Set exercise >> Rewrite every one of the rows below, requests included, adding -129 to each coordinate in the answers. Leave the pictures out.

Information supplied >>
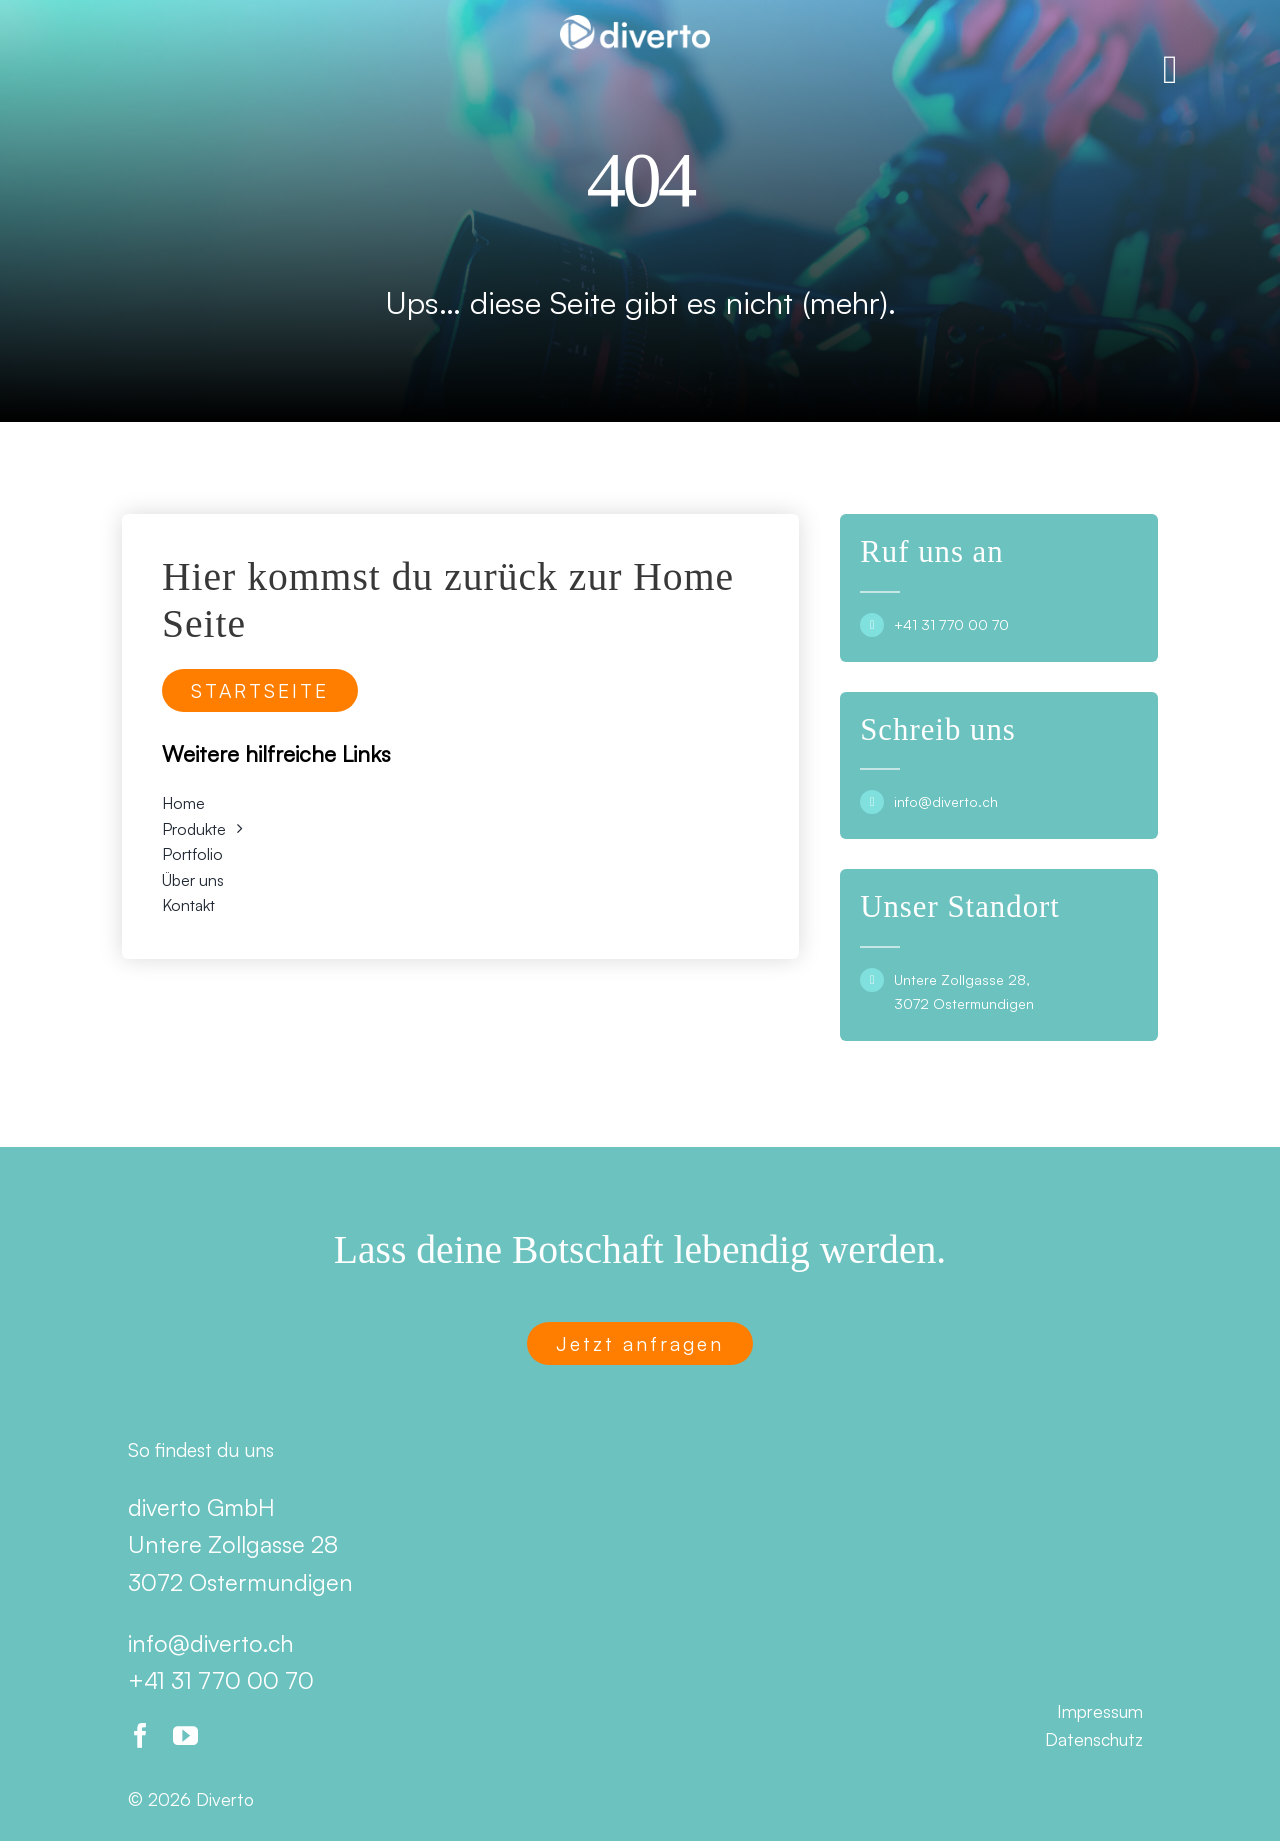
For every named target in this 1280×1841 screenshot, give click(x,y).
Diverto (225, 1799)
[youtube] (185, 1735)
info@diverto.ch (946, 801)
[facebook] (140, 1735)
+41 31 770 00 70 (951, 624)
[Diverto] (635, 23)
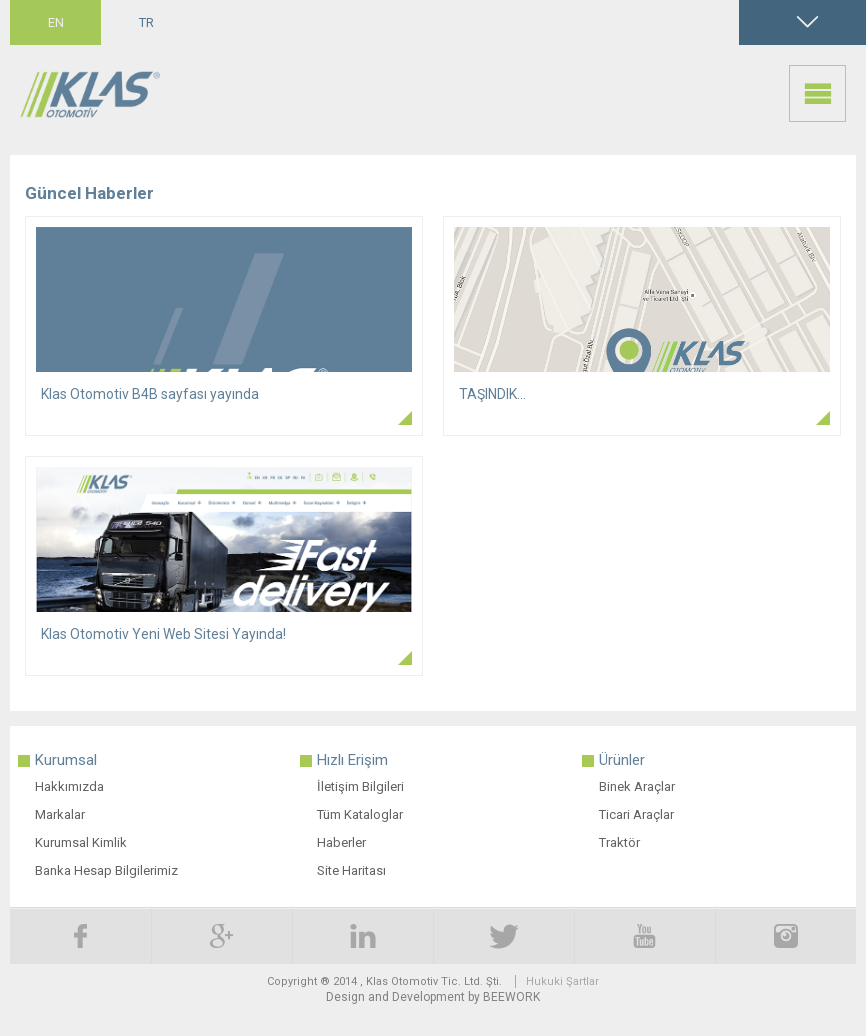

Correct result >>
For every named target in this 1280×1841 screenshot, give click(x,y).
Diverto (96, 1670)
[youtube] (56, 1606)
info@diverto.ch (817, 672)
[facebook] (11, 1606)
+41 31 770 00 70 (822, 495)
[Diverto] (506, -106)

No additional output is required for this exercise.